Il TANA, come descritto da Marco è “Luogo – non luogo, dove l’ospite qualunque trova forza e sguardo lungo (che sia asparago o sia fungo, che sia volpe o sia poiana), pace e assetto creativo. Un polo dove fare, creare, partecipare. Un luogo di rispetto, dove l’albero da spoglio rende alchemico lo spazio. Acqua, ossigeno, riserva. Accortezza e discrezione. Un rifugio migrazione. Area di sosta, di ripresa, di ricarica. Residenza d’artista, officina, orto didattico, area socio-sperimentale. Ciò che avviene lascia memoria”.

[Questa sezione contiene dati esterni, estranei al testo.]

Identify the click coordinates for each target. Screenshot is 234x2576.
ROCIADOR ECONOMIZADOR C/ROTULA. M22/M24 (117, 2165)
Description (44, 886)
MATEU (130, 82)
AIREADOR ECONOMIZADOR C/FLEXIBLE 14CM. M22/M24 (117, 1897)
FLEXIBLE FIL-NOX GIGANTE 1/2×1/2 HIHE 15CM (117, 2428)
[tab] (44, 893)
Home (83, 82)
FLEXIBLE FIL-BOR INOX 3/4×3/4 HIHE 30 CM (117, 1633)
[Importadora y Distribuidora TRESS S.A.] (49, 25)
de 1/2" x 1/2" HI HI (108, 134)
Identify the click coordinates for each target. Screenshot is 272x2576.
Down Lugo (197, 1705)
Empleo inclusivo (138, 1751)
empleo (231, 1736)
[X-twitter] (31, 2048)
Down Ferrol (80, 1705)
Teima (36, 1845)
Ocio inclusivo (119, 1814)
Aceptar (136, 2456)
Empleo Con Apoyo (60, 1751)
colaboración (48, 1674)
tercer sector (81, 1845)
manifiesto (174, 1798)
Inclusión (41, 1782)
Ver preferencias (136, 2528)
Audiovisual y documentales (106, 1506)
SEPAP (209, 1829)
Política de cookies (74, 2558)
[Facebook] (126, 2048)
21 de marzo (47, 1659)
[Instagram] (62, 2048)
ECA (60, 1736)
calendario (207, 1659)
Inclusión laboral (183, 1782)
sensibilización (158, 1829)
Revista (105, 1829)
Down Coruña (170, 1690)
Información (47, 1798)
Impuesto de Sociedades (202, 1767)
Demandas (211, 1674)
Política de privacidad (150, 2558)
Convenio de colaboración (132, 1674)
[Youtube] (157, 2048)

Con l’associazione Artstudio’93, un’associazione culturale senza scopo di lucro ideata e fondata nel 1993 dall’artista Gianni De Tora, e ripresa da Marco e Tiziana, con Maria Stefania Farina, per promuovere e diffondere l’arte in tutte le sue declinazioni, da diversi anni svolgono laboratori di tutela ambientale e cura di giardini e parchi, progetti socio-culturali, e formazione dei giovani. Sono ideatori e curatori a Napoli, dell’evento internazionale Happy Earth Days, giunto alla sesta edizione, dedicato alla Giornata mondiale della Terra.
Come ambasciatori Rebirth/Terzo Paradiso, Marco e Tiziana hanno fatto loro i principi del segno-simbolo di Michelangelo Pistoletto, realizzando progetti partecipati, sia al TANA che al Madre di Napoli e al Macro di Roma. Sono stati anche protagonisti di un’impresa sostenibile in bicicletta, “Pedalando per il Terzo Paradiso”, lungo la Ciclabile del Reno, per portare i 17 obiettivi dell’Agenda 2030 ONU.

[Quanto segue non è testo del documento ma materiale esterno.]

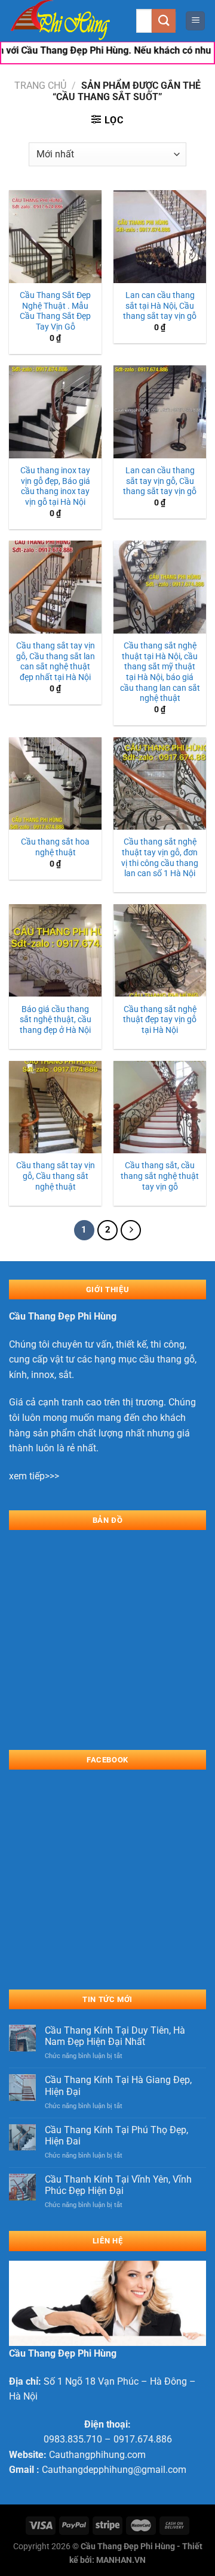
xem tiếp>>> (34, 1476)
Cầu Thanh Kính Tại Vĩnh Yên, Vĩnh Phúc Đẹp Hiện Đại (118, 2185)
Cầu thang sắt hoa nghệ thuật (55, 847)
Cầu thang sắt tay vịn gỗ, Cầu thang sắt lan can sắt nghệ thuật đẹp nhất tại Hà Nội (55, 661)
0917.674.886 (142, 2439)
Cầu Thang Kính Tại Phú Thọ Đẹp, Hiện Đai (116, 2135)
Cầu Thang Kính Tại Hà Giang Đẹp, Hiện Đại (118, 2085)
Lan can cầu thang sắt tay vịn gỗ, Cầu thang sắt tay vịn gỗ (159, 480)
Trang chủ (40, 85)
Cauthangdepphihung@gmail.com (114, 2469)
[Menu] (195, 21)
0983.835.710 (73, 2439)
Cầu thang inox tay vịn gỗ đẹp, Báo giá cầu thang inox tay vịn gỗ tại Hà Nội (55, 486)
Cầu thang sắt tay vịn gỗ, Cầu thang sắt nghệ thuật (55, 1175)
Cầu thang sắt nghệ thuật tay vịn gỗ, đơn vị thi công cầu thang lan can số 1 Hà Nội (159, 857)
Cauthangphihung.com (97, 2454)
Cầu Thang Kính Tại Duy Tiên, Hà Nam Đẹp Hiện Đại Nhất (115, 2036)
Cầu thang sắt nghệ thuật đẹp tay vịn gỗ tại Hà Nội (159, 1019)
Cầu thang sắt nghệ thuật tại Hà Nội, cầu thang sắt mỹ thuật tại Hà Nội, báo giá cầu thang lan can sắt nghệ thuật (160, 672)
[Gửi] (164, 20)
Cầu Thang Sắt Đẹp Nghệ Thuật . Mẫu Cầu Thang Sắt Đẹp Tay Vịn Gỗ (55, 310)
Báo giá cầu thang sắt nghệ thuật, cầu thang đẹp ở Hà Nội (55, 1019)
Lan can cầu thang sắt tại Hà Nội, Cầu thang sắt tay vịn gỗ (159, 305)
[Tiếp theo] (131, 1230)
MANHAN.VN (121, 2560)
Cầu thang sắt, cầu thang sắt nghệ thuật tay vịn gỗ (160, 1175)
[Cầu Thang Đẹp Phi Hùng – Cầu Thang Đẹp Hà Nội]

Il TANA – Terranova Arte Natura ha bisogno di aiuto. “Nella notte tra il 10 e l’11 febbraio 2021 – racconta Tiziana -, il versante est della collina sovrastante la residenza Tana, è caduto, trascinando parte di un bosco secolare sull’officina/laboratorio e su parte della casa, sede della residenza d’arte e tutela ambientale, provocando danni ingenti ai tetti, al muro perimetrale e ai giardini terrazzati. Con la consulenza di un geologo, è stato stimato complessivamente l’ammontare dei danni subìti e valutato i lavori più urgenti e necessari alla messa in sicurezza del pendio, del muro di cinta, della casa e dell’officina/laboratorio, che devono essere avviati al più presto”.
Per questo motivo Marco Papa e Tiziana De Tora chiedono a tutti sostegno concreto. Sostenendo il TANA si supporteranno i lavori di messa in sicurezza, la ricostruzione delle strutture danneggiate, la ripresa dei progetti culturali e di tutela ambientale in programma.